Der Anfang ist ganz trivial: „Wir sprechen mit den Jugendlichen auf Augenhöhe und nehmen Sie ernst“, sagt Streetworker Dieter Wolfer im Gespräch mit FOCUS Online. Dazu sei er fast jeden Tag auf der Straße, drehe seine Runden oder stehe an festen Treffpunkten, um mit seinen meist 13- bis 18-jährigen Schützlingen ins Gespräch zu kommen. Dabei würden er und seine mehr als 25 Kollegen in der sächsischen Landeshauptstadt erst einmal versuchen, einfach zuzuhören, so der Sozialarbeiter, der seit 1999 in Dresden tätig ist.

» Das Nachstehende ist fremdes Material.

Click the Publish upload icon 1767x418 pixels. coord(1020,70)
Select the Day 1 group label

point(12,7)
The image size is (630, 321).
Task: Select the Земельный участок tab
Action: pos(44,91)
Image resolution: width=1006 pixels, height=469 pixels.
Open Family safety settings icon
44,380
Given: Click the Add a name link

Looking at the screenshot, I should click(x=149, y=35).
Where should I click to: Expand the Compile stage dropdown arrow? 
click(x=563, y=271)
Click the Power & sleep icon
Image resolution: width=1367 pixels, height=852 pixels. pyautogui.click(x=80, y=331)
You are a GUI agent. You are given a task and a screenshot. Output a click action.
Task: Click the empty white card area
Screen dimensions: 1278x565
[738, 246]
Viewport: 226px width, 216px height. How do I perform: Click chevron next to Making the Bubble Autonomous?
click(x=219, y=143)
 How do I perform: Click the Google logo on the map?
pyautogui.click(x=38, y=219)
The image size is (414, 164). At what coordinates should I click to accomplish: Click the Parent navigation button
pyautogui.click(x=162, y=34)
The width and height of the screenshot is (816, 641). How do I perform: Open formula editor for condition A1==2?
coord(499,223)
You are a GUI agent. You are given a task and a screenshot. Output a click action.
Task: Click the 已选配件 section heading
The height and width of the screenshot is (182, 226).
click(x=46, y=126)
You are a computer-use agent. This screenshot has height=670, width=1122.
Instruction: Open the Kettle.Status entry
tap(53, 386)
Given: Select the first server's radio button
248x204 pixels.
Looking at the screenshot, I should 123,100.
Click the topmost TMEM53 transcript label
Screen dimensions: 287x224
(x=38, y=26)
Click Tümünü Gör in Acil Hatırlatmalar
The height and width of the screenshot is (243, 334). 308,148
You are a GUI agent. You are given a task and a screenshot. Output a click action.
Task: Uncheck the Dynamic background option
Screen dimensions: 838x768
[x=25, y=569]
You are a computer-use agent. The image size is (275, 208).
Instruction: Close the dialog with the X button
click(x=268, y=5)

Teenager mit denselben Vorurteilen wie Erwachsene
Auffallend dabei sei, dass die Jugendlichen dieselben Vorurteile wie die Erwachsenen hätten, auch bei ihnen verfingen einfache Antworten, erläutert Wolfer: „Sie haben Sorgen und Zukunftsängste, etwa ob sie einen Job finden. Dann hören sie von Populisten, dass Ausländer ihnen die Arbeit wegnehmen. Das bleibt dann hängen.“
Dazu kommt: „Vor allem in Sachsen haben die Jugendlichen wenig Kontakt zu Ausländern, das ist fast eine Phobie“, fährt Wolfer, der seit 1999 auf den Dresdner Straßen unterwegs ist, fort. Während Gastarbeiter etwa im industriell geprägten Ruhrgebiet schon seit der Mitte des letzten Jahrhunderts zum Bild der meisten Städte gehören, ist der Ausländeranteil in den ostdeutschen Bundesländern weit geringer. So lag der Ausländeranteil in Sachsen 2017 bei 4,4 Prozent lag, während die Quote in Nordrhein-Westfalen bei rund 14 Prozent lag. Jungen Leute haben in Sachsen also viel weniger persönliche Erfahrungen mit Migranten und sind daher vermutlich eher bereit, unwahre, negative Geschichten über Migranten, die von Populisten in Umlauf gebracht werden, zu glauben.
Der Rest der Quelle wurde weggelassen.